As though there just aren’t enough critical domestic problems to keep them busy, the Black Caucus this week found a second international debate to bumble into: The UN’s “conference against racism,” due to start on Monday.

Though advertised as marshaling nations to fight prejudice, in truth the conference is an excuse to grind all kinds of axes against America and Israel — while ignoring blatant bias throughout the Muslim world.

It’s the sequel to the misbegotten 2001 gathering in Durban, South Africa, that vilified Israel and so offended the U.S. delegation that then-Secretary of State Colin Powell walked out. At Durban II, Iran, Libya and Cuba will run the show. Mahmoud Ahmadinejad, a Holocaust-denier, will have a platform. So will many others who think Israel is the world’s one inherently racist nation.

Last month, the Obama administration made a last-ditch try to change the conference’s direction. It didn’t work. Durban II’s core document still affirms in full the language agreed upon at the first conference. So, it’s a no go.

Prominent members of the Black Caucus still want us there. “U.S. participation in the conference is critical for both symbolic and political reasons,” said a letter signed by the heads of the Congressional Black Caucus Foundation. “Reduced global participation would mark a significant setback to efforts to overcome racial inequality around the world.”

In a country that’s had an unhealthy dose of black-Jewish tension over the years, would it be too much to ask for a little more sensitivity about participation at a confab that, to many Jewish organizations, has anti-Semitic undertones?

These diversions might be understandable if the CBC were just a standard-issue liberal caucus. But it’s supposed to be relentlessly focused on improving the lives of black Americans — who have much more pressing concerns here at home.

* _What you will do_
Write what comes next in the editorial on the Black Caucus and the UN racism conference, picking up after its final sentence.

* _Information supplied_

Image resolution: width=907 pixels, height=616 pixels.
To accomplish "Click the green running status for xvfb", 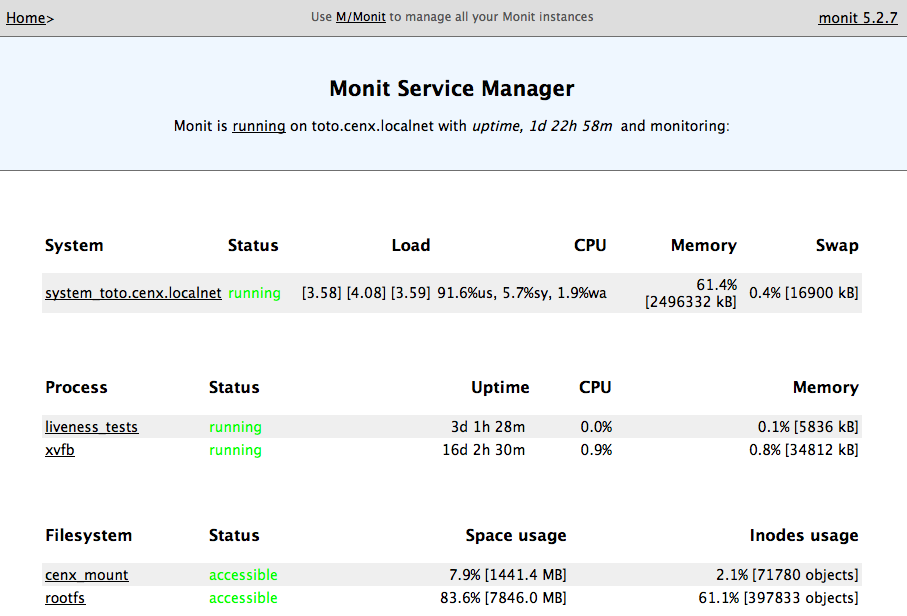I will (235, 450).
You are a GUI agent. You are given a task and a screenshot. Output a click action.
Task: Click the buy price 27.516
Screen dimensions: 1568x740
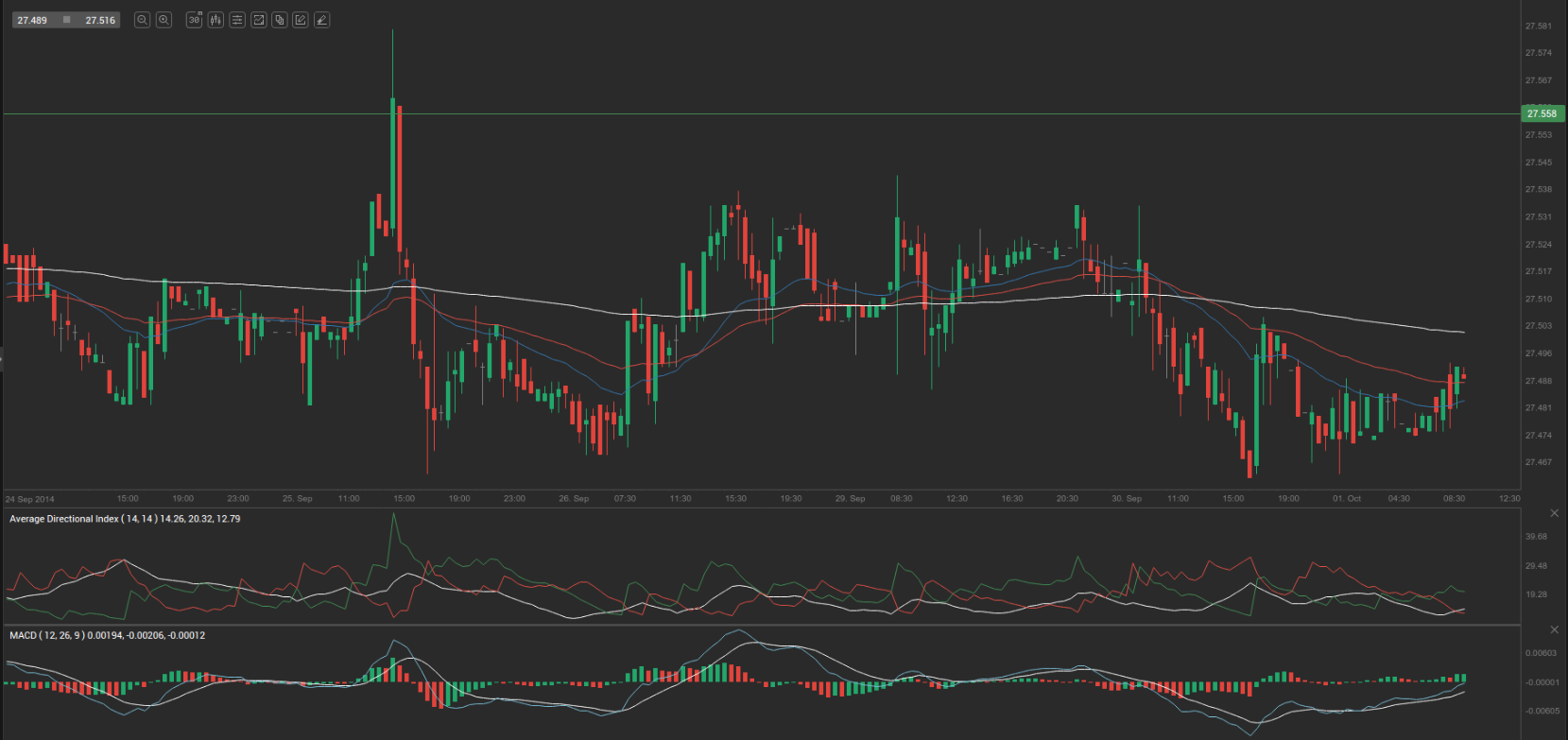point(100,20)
---
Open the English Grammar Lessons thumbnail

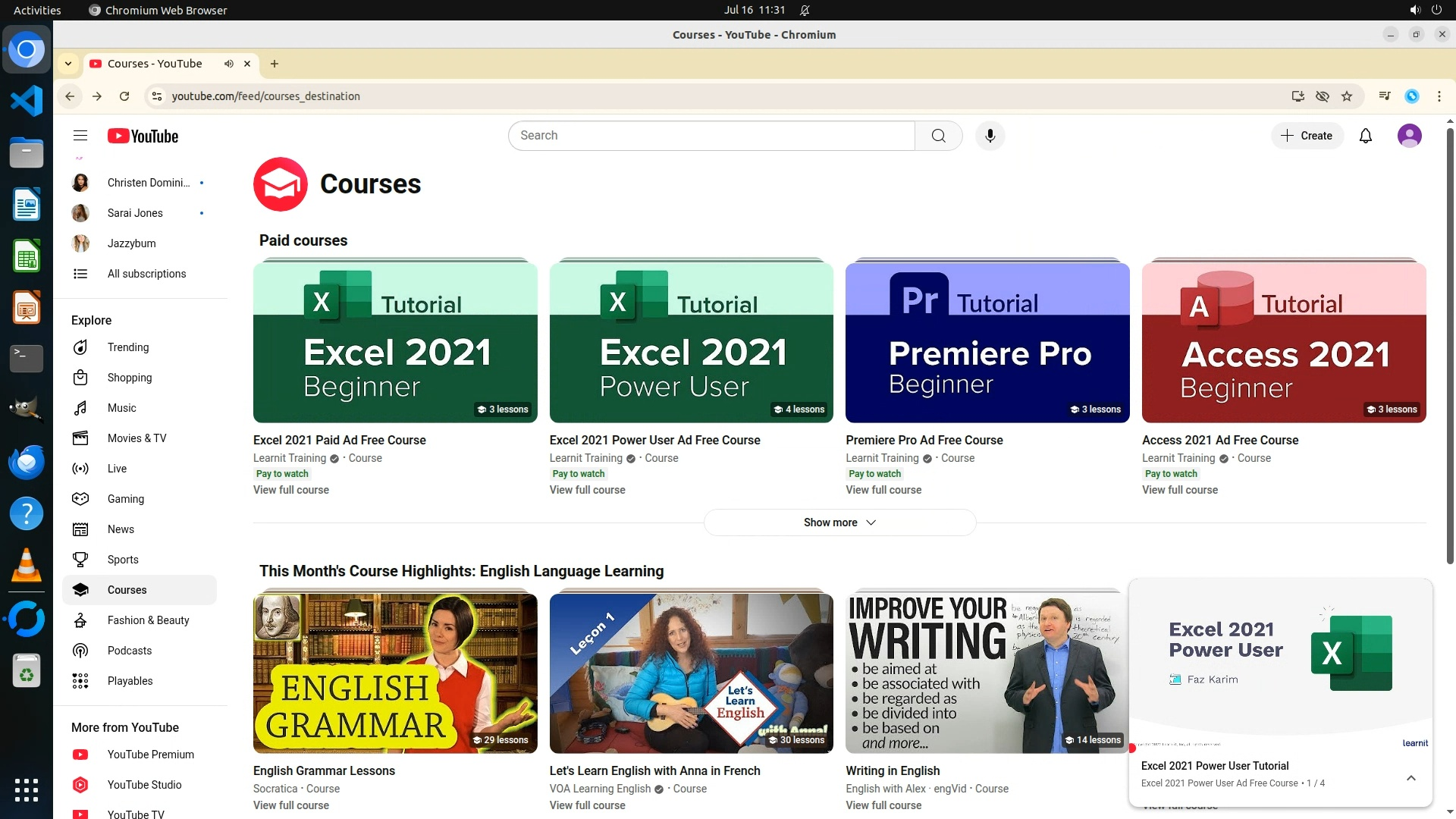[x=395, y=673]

* _Task response_
A little more sustained attention to immigration reform, for instance, would be welcome. Or health care. Or public education. African-American students still lag years behind their white counterparts, and Obama is intent on attacking that outrageous status quo. Yet not one member of the CBC is among those supporting the Education Equality Project, the Al Sharpton-Joel Klein coalition that has earned the backing of forward-thinking black mayors including Michael Nutter of Philadelphia, Cory Booker of Newark, Kevin Johnson of Sacramento and Adrian Fenty of Washington.

Of course, it’s important to say clearly that the caucus is no monolith. With 42 members, the quality of its membership ranges as widely as that of any random group of congressmen you could select. It counts among its members James Clyburn (D-S.C.), a very wise legislator who’s now House majority whip; Rep. Charles Rangel (D-N.Y.), a force to be reckoned with; Rep. John Lewis (D-Ga.), a civil rights hero, and Artur Davis, a candidate for governor of Alabama who is one of Congress’ rising stars.

But right now as a group — as a potentially instrumental bloc of U.S. representatives — the good work of the many is getting drowned out by high-profile missteps of the few. Let’s hope black congressmen who care about the CBC’s future right the ship and make clear that their caucus can be a player in the mainstream and a partner to Obama, not a jester on the margins.